Tuesday, February 15, 2011

Taking Sides

If a wife-beater flushes his wife's pills down the toilet and gets her pregnant in order to trap her in an abusive relationship, putting obstacles between that woman and her abortion is a form of siding with the abuser.

Of course, in that case, it's probably unintentional siding with the abuser. Not so with this most recent hell that's emerged in South Dakota. As reported by Kate Sheppard in Mother Jones, House Bill 1171---which got out of committee with a 9-to-3 vote---expands the "justifiable homicide" defense to the killing of a person who is going to kill a fetus inside yourself or a family member.
New Research on Coerced Pregnancy Sheds Light on Recent Abortion Debates
This sums up for me, why the debate over abortion never manages to go anywhere. But it's not just the abortion debate. It's about laws, rules and regulations in general. Pretty much any time someone makes a policy proposal that someone else doesn't like, a raft of people come out of the woodwork, with some carefully-crafted but generally extreme case that the rest of us are expected to be so wary of that we can't possibly support the change in good conscience.
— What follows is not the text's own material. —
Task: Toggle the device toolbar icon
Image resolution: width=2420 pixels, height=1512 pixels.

But the simple fact of the matter, as I learned a very long time ago, is this: There is no human institution that can ever be completely proofed against the ill intent of malicious people. That doesn't mean that we should throw up our hands, but it does mean that we should be wary of people attempting to cast us on the side of the malicious in their own quest for perfect solutions. There's a reason why hard cases make bad law.

If we're talking about a situation where Jack has flushed Jill's birth control pills, coerced or manipulated her into unprotected sex, gotten her pregnant, murders a doctor who has agreed to abort Jill's baby and then uses the South Dakota law (assuming it passes) as a defense, there have likely been a number of laws, situations and people (likely including Jill) who have sided with Jack along the way. It's unlikely that Jack not being able to claim justifiable homicide would really have created a happy ending to what can only be viewed as a singularly disastrous relationship.
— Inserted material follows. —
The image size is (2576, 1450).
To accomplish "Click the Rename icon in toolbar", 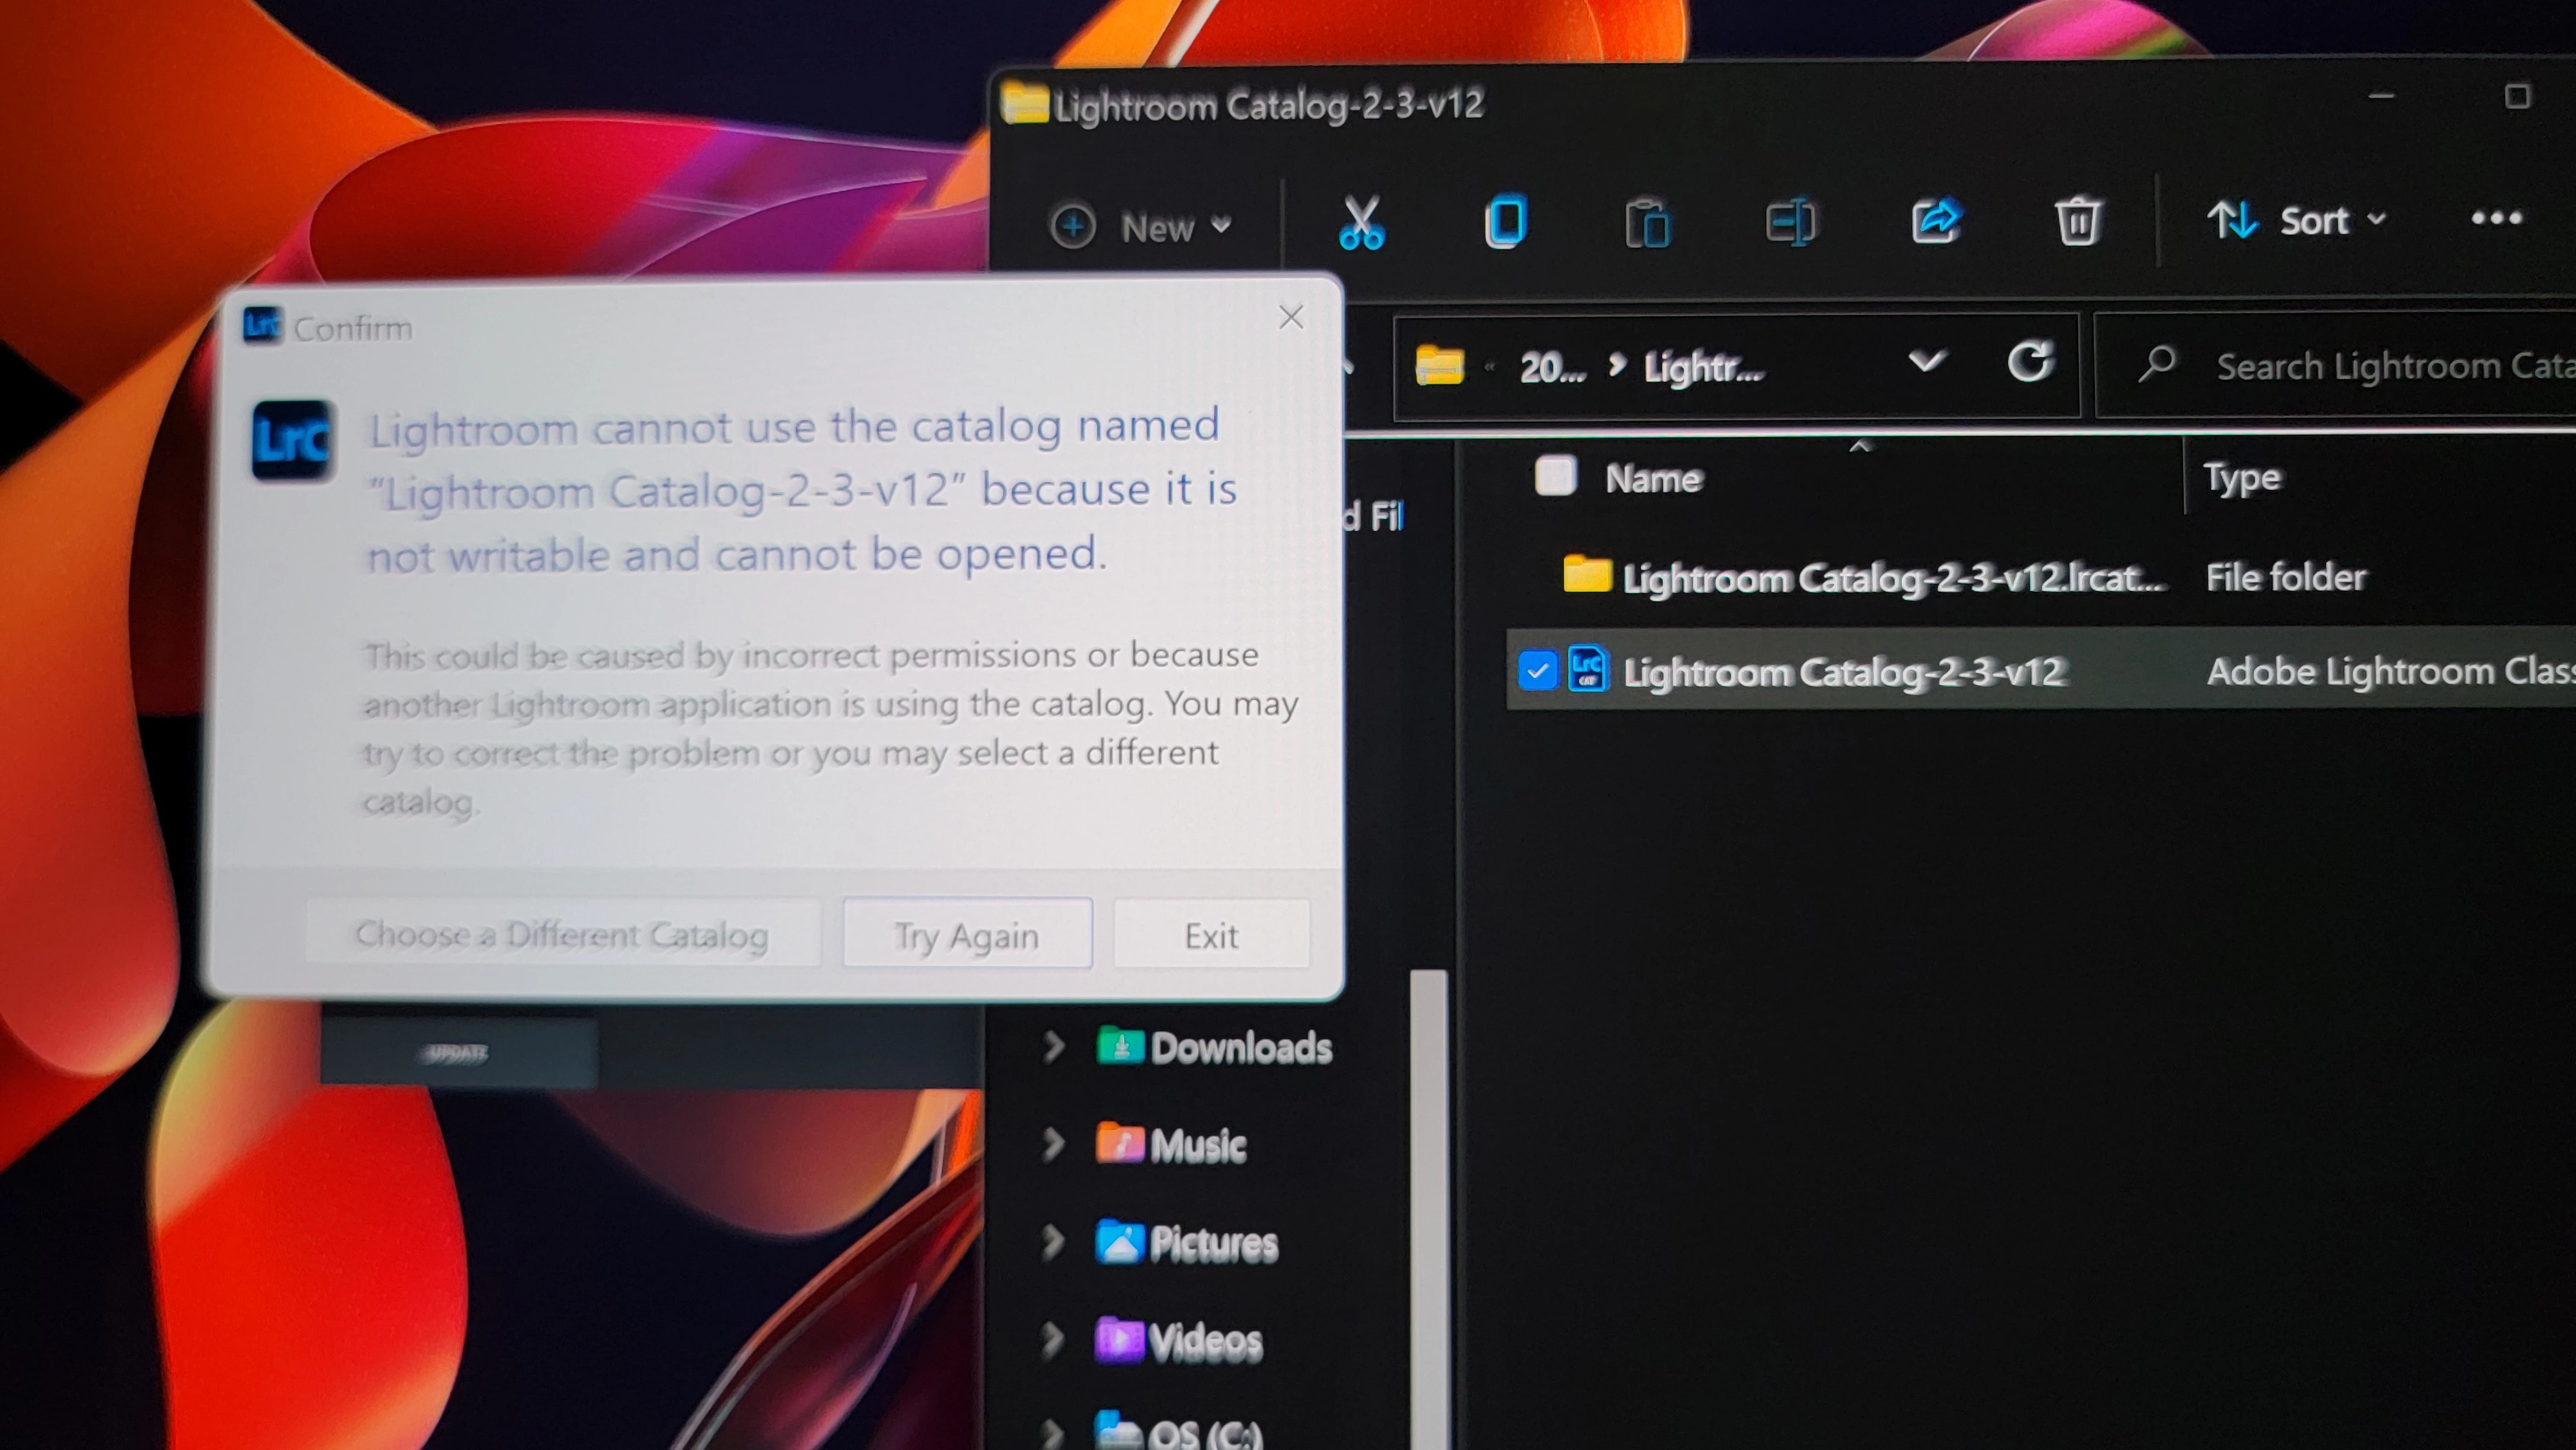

And that's where this particular example of "Why we need to have abortion," falls flat. There are so many other issues that need to be dealt with that it's hard to understand why abortion is really an issue here. If, as the article's Description states: "Coerced pregnancy is surprisingly common [...]" then that's what the rest of us need to be pushing to have dealt with, in South Dakota, and everywhere else. We shouldn't be waiting until women are shopping around for solutions to a baby that's been forced on them to take a side.


Keifus said...

There aren't a lot of instances where just the fetus gets it. A pretty limited group of people who would be killed under that justifiable homicide statute. It's an anti-abortion bill, poorly camouflaged as a narrow and unlikely specific case--my inclination isn't to complain about the opponents for trying to hide a general argument with a narrow case.

I don't know how common coerced pregnancy is, but I don't think it's controversial that within many traditional structures of American family and society, women have less power over this sort of thing than men. (I wonder how many women are on that SD committee.) And anyway, once you're pregnant, all those decisions you should have made aren't particularly helpful. What then? More laws?

Aaron said...

I understand your point, and to a degree, I agree. I understand the drive to hide a general argument within a narrow case, although it doesn't appeal to me. My main objection, however, is to the idea that making the "goal line stand" of blocking this law is somehow siding with an abused woman that we've been ignoring up until that point.